On the controversial ‘right to grow’ proposal – and ‘Nimbyism’ in general – Lyons says carefully that although he ‘absolutely understands’ why people want to protect their own homes and amenities, ‘we have to make sure one community doesn’t hold another, or indeed the nation, to ransom’. Robust procedures are needed, he says, to get authorities working together to tackle issues around the green belt, brown-field sites and ‘urban sprawl’. Stevenage and North Hertfordshire are among a number of authorities where housing plans have been landlocked. 

As for the HRA, it is still far too bureaucratic, and it remains ‘perverse’ that local authority investment in housing is included in the public sector borrowing requirement. ‘It isn’t in many other European countries, or if the investment is made by housing associations. We’ll be looking at this and making proposals.’ 
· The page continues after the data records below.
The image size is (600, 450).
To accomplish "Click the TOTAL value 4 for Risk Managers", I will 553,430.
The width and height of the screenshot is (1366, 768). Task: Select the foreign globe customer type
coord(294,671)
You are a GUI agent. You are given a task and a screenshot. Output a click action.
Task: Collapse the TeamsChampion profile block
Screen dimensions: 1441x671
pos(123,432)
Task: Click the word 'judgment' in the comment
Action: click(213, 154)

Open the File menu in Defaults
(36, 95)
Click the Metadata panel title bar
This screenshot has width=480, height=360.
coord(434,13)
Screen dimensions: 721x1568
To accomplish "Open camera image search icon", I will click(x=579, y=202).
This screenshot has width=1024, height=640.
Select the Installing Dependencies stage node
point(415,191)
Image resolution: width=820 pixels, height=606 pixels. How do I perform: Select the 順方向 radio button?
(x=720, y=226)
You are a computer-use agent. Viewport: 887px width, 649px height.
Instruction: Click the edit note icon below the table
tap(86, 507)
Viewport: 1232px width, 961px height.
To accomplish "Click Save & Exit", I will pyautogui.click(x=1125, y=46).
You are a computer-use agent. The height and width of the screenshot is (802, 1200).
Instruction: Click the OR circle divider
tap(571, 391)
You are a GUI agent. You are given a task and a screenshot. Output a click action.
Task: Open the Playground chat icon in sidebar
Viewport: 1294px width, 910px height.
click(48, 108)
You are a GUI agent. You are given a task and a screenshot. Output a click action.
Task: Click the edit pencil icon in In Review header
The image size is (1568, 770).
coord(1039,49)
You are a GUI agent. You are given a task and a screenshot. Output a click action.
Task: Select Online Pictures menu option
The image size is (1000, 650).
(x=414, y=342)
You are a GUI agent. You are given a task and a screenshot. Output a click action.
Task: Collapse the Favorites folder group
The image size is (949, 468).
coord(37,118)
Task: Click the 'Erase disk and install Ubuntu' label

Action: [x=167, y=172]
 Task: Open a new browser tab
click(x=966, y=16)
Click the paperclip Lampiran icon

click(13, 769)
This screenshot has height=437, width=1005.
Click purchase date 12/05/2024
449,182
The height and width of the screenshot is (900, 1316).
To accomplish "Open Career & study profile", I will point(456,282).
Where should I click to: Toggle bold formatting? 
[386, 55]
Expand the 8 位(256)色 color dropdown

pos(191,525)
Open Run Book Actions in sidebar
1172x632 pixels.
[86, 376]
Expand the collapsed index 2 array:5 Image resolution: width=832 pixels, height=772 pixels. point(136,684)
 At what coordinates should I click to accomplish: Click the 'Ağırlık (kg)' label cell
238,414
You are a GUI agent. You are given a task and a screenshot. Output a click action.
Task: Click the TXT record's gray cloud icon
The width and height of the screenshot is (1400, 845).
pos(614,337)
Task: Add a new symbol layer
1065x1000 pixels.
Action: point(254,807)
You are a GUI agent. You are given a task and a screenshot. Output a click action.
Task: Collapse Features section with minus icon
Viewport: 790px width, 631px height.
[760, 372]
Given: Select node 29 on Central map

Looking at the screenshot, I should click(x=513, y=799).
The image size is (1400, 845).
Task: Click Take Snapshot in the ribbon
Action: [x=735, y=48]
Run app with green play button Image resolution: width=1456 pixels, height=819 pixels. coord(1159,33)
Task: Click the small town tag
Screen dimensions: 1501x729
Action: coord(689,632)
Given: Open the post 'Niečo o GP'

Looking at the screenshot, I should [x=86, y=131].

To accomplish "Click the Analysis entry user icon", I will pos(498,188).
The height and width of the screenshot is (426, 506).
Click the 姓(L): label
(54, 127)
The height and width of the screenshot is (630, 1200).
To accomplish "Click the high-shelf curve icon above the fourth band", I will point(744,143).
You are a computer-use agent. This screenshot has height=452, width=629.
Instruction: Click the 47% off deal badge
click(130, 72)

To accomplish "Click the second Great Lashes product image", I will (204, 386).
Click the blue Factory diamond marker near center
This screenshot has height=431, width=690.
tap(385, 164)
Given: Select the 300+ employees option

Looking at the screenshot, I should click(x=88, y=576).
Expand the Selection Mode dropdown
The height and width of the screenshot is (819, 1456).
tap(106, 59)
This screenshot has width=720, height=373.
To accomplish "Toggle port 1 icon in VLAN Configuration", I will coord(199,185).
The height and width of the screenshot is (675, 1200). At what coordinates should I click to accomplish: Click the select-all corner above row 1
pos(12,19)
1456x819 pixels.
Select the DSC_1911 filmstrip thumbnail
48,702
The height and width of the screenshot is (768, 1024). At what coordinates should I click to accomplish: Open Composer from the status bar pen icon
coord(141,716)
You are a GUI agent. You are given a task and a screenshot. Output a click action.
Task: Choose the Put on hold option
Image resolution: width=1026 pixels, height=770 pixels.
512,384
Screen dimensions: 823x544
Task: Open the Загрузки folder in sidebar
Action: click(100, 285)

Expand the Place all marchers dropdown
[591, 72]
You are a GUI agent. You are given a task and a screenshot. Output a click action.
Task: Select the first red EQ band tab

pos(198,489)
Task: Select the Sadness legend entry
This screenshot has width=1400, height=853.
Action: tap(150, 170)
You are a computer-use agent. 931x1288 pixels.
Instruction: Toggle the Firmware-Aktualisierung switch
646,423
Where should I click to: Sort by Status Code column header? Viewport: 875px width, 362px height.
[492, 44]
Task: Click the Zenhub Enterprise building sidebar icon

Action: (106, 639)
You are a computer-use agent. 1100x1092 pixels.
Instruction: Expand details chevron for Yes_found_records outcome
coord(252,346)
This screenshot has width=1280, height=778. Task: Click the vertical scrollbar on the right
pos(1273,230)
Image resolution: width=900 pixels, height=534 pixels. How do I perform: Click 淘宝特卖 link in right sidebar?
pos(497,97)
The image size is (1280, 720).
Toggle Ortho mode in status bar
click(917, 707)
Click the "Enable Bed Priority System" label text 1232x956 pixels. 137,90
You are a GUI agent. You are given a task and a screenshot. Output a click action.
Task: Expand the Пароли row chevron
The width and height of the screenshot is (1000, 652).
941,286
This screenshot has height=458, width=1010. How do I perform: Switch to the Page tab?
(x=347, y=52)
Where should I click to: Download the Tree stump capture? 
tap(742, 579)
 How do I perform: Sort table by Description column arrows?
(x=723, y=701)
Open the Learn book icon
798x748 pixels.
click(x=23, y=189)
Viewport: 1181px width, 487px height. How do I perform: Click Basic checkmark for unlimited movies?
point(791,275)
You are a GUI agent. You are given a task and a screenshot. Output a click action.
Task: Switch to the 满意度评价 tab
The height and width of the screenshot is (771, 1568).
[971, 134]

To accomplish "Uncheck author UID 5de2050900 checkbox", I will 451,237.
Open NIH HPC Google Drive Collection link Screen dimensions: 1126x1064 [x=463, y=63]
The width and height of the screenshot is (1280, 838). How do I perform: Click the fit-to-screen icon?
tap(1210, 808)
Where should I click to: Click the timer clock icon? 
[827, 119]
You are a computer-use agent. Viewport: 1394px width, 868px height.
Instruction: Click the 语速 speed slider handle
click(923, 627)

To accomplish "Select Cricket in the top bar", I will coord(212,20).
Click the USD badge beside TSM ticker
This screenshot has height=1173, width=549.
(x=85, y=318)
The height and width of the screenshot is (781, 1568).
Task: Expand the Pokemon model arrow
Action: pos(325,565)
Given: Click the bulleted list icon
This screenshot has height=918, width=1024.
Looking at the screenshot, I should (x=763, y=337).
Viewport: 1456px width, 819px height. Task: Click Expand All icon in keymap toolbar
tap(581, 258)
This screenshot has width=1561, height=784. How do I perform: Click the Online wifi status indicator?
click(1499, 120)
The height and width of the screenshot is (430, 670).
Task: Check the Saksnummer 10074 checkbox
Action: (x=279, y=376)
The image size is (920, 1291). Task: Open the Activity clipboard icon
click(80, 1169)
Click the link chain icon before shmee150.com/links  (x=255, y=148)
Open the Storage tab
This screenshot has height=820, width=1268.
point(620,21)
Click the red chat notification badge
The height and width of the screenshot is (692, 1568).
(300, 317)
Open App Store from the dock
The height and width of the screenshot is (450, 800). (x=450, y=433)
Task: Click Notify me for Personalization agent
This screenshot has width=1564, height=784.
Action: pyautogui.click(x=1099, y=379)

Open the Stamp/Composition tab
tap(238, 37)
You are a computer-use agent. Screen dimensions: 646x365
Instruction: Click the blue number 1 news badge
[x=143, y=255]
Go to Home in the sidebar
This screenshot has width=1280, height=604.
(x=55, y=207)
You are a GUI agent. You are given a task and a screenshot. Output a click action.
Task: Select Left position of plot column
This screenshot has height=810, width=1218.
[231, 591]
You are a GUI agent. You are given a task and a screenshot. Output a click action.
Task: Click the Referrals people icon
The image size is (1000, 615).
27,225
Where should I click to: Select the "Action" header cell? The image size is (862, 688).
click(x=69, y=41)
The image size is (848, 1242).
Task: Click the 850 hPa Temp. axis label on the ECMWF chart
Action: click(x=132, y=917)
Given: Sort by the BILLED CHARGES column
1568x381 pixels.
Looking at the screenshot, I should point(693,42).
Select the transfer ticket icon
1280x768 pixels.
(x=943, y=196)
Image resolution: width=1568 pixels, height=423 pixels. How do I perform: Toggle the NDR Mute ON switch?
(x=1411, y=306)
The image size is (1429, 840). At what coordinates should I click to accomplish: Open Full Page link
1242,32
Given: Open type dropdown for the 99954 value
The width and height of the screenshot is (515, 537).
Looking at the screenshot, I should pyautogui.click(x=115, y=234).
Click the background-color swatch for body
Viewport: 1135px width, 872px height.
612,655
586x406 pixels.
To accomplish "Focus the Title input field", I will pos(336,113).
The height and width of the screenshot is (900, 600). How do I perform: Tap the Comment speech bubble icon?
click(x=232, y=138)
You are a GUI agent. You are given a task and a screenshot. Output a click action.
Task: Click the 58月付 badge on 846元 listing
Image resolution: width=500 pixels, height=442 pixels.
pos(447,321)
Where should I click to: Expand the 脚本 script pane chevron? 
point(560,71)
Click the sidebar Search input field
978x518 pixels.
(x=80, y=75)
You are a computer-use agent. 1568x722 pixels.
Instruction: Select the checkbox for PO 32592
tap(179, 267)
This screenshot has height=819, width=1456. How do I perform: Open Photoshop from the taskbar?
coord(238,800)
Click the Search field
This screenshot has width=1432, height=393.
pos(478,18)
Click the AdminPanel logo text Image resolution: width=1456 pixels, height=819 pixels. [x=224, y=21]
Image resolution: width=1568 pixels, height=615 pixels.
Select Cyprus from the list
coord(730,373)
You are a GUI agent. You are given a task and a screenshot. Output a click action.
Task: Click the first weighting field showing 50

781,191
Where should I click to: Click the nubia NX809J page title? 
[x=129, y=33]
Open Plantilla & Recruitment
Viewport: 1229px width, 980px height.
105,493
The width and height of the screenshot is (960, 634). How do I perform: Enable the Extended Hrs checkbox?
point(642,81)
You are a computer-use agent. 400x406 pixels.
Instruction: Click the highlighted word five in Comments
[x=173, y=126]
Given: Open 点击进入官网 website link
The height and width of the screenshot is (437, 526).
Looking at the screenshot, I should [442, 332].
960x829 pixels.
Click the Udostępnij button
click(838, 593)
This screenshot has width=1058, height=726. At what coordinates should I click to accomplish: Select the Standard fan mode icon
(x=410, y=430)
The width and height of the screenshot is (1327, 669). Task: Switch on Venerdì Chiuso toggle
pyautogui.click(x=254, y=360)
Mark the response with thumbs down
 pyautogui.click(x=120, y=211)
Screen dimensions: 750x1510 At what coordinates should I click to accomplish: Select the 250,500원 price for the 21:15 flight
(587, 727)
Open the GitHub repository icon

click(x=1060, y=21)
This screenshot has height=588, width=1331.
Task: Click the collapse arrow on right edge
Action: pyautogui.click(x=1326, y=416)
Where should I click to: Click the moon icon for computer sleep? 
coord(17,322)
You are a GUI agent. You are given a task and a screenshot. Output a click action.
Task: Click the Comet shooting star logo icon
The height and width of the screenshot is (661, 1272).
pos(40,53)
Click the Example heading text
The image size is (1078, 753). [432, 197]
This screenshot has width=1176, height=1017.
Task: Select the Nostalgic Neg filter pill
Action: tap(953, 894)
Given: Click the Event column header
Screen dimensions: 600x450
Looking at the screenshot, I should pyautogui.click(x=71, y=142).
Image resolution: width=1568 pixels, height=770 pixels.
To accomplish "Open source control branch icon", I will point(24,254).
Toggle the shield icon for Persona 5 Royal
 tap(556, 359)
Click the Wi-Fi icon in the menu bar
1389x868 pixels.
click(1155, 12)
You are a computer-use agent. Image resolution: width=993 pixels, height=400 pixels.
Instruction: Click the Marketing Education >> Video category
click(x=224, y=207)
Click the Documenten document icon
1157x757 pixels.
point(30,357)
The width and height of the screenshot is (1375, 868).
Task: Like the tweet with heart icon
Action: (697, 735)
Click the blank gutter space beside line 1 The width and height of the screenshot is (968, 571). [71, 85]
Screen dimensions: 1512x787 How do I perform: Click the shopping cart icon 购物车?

Tackling housing supply has obvious ‘read-across’ advantages too, he says: for example, cutting the overall Housing Benefit bill, and enabling a switch from revenue to capital spend, as councils pour less into B&Bs.

All of which is highly pertinent, but still small beer in terms of meeting the burgeoning housing need. Unless Lyons can make a strong case for more housing subsidy, and for local borrowing caps to be lifted or scrapped, he will fail, one industry insider told PF. 

CIPFA chief executive Rob Whiteman doesn’t mince his words either, about the failure of all parties to address the housing problem. ‘They make big pledges, but once in power it’s a different story,’ he says. Many proposals for council spending on housing get stuck with the Treasury. ‘And politicians become genuinely concerned about creating overly dependent communities.’

As former chief executive of Barking and Dagenham council, Whiteman personally favours mixed tenure, sustainable developments. Lyons doesn’t disagree. ‘Yes, the whole spirit of the mission is to create the right mix of affordable housing. I’m not a simplistic municipalist who believes the public sector can do this by itself.’

But neither, in the opinion of local government expert Tony Travers, can it happen without a massive push from government: ‘It needs a dirigiste, centralised approach, that will involve a significant shift from consumption to investment, and away from other areas of spending.’ 

He gives Lyons ‘10 out of 10 for persistence’, and compliments him on his dispassionate approach. So could the man some called Gordon Brown’s ‘Mr Fix-it’ be up for giving housing that much-needed shove from the centre, and taking on those vested interests? Is he interested, given the chance, in implementing his commission’s ideas?

‘On this occasion, I’m not ruling that out,’ says Lyons. If the circumstances are right, ‘it’s possible I might respond to such an offer.’ After all, if there’s one thing his multifarious career should have taught him, it’s that reviews are one thing – but there’s nothing quite like doing the job for real.